鳳来は頷くと、再び前を向いた。月明かりに照らされた山道は険しく、一歩間違えば崖下に転落しかねない。その危険な道のりを、盧燕は驚異的な速さで駆け抜けていったのだろう。鳳来の心には、盧燕への心配と、自分も早く追いつかなければという焦りが渦巻いていた。同時に、この危険な状況に身を置いている自分の立場についても考えを巡らせていた。前世の記憶と現在の状況が重なり、複雑な感情が胸の内に広がっていた。


「鳳公子様」


王剛の声が耳元で聞こえた。


「山岳地帯での戦いは平地とは全く異なります。地形を利用した奇襲や、予期せぬ落石など、危険が至る所に潜んでいます。私の馬に乗っているとはいえ、どうかお気をつけください」


王剛の声には、鳳来を守ろうとする強い決意が感じられた。

鳳来は真剣な表情で王剛の言葉に耳を傾けた。彼の幼い顔には、大人びた決意の色が浮かんでいた。その表情の裏には、前世の経験から得た知識と、現在の自分の立場との狭間で揺れる複雑な思いが隠されていた。


「分かりました。十分注意します」


鳳来の声には、その年齢からは想像できないほどの落ち着きがあった。しかし、その心の中では、これから直面するであろう危険と、自分の決断が及ぼす影響への不安が渦巻いていた。
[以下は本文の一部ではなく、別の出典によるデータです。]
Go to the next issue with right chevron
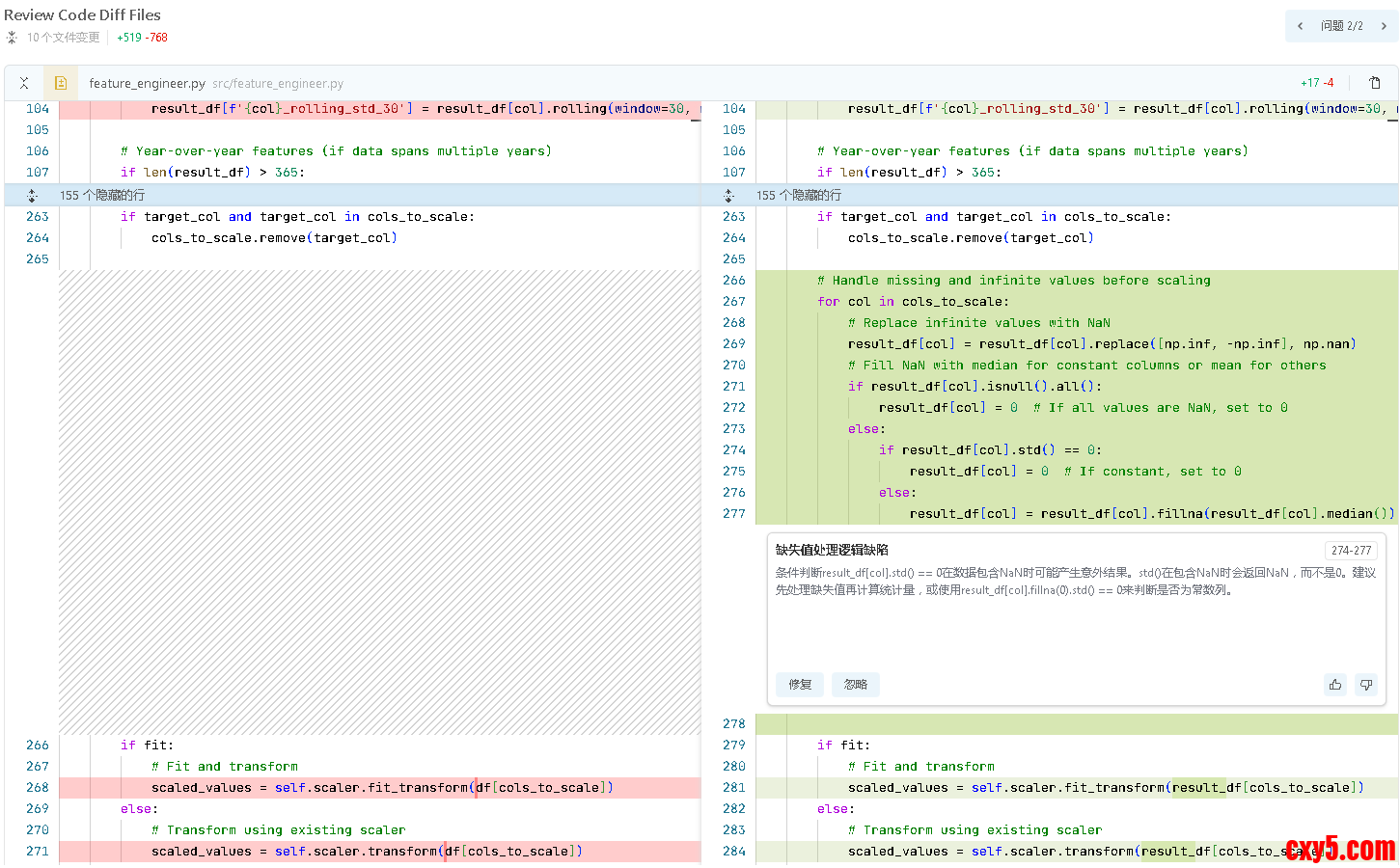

一行が山を登るにつれ、遠くで響く金属音と怒号が聞こえ始めた。戦いの音だ。鳳来の小さな体に緊張が走る。彼の心臓は激しく鼓動し、手のひらに冷や汗が滲んでいた。前世では経験したことのない、生々しい戦いの気配に、恐怖と興奮が入り混じった感情が湧き上がってきた。


「あそこだ!」


王剛の声に、全員の目が一点に集中した。


山の中腹に広がる平地に、無数の松明の光が揺らめいていた。そこでは、鄭剛率いる守備隊と李風の山賊団が激しい戦闘を繰り広げていた。剣と剣がぶつかり合う金属音、怒号、悲鳴が入り混じり、夜の静寂を引き裂いていた。


鳳来は息を呑んだ。目の前に広がる光景は、彼の想像をはるかに超えていた。前世の記憶にある戦争の映像とは比べものにならない生々しさに、一瞬たじろぐ。しかし、すぐに自分の立場を思い出し、冷静さを取り戻そうと努めた。この状況下で自分にできることは何か、どうすれば最小限の犠牲で事態を収束できるか、必死に考えを巡らせた。


夜の闇が深く沈む嵐峡の山々を、激しい金属音が引き裂いていた。月明かりに照らされた平地で、鄭剛と李風の剣が激しくぶつかり合う。二人の周りでは、守備隊と山賊団の戦いが繰り広げられていた。


「李風!」


鄭剛の声が夜空に響く。


「お前はなぜ、こんな道を選んだ!」


李風は苦々しい表情で応じた。彼の顔には深い傷跡が刻まれ、その目には怒りと悲しみが宿っていた。


「鄭剛、世の中はお前が思っているほど単純じゃない!これは俺たちが生き残るために選択した結果だ!」


二人の剣が再び激しく打ち合う。鄭剛の青い軍服が月明かりに輝き、李風の粗末な山賊の衣服とは対照的だった。かつての戦友同士、今は敵同士となった二人の眼差しには、複雑な感情が交錯していた。


「やめて!」


盧燕の悲痛な叫びが響く。彼女は薄紫色の長衣を乱し、必死に両手を広げて二人の間に立ちはだかろうとしていた。


「李風、これ以上争うのはやめて!」


しかし、盧燕の声も、激しい戦いの中でかき消されてしまう。鄭剛と李風は、互いへの怒りと失望に燃えたまま、剣を交え続けた。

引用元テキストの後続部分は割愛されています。